_YOUR INSTRUCTIONS_
For the records below, report how many lines include "computer", with no accompanying text.

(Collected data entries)

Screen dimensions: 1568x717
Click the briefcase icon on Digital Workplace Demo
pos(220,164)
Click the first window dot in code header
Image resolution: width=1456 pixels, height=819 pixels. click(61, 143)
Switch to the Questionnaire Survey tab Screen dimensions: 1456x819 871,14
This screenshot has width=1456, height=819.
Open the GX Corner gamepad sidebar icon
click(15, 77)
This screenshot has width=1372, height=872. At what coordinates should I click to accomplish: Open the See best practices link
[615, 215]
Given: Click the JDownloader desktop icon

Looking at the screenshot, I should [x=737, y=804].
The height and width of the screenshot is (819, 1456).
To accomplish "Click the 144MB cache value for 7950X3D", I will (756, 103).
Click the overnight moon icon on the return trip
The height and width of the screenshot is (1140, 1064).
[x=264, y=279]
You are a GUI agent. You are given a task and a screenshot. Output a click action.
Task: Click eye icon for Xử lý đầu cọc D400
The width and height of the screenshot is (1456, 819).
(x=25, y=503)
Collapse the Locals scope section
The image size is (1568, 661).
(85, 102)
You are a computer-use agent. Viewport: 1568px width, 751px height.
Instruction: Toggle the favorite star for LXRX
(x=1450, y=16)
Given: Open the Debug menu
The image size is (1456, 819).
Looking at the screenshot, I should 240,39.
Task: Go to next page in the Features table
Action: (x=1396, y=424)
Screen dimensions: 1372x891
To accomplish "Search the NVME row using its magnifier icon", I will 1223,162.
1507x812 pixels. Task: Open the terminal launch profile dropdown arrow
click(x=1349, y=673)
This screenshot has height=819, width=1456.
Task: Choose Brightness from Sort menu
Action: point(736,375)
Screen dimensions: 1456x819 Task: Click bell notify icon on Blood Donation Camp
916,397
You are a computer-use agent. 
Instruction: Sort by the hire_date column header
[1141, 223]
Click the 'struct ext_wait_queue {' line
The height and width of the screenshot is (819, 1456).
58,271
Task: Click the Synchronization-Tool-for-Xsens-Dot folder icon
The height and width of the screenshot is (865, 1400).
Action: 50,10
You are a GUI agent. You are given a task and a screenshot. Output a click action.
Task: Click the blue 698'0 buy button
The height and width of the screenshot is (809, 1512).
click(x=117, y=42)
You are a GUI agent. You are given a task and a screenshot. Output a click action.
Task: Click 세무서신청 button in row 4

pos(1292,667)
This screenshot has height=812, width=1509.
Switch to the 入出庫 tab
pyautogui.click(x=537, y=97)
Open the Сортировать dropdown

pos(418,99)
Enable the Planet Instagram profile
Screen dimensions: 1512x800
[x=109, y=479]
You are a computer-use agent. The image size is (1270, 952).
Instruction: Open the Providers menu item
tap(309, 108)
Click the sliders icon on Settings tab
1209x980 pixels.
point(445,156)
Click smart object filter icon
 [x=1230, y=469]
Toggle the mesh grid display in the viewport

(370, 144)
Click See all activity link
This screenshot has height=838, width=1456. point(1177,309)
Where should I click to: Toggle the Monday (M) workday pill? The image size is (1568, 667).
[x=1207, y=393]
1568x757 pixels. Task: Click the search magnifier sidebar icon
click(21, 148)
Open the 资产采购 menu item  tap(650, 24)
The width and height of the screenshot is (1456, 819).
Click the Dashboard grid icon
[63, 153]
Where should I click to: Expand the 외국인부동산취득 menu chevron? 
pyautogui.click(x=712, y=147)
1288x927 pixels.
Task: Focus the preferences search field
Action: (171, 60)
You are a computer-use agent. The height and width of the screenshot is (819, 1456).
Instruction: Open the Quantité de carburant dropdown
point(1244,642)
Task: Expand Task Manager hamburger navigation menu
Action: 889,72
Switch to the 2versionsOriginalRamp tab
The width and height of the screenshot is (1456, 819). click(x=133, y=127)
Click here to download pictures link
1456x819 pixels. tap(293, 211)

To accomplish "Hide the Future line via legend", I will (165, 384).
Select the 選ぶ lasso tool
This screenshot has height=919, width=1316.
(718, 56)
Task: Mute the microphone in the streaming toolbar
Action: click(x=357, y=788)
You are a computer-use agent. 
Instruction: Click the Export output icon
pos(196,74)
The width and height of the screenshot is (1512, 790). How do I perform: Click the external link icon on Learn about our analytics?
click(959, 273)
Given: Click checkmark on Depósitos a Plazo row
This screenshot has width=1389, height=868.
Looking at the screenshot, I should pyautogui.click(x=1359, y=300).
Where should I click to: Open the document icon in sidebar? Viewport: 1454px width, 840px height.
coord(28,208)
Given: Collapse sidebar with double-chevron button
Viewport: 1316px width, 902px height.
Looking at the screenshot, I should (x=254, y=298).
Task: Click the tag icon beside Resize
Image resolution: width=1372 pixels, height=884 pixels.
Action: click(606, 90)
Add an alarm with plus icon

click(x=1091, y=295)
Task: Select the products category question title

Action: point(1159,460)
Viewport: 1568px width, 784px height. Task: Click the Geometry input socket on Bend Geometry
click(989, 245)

_ANSWER FOR THIS EXERCISE_
5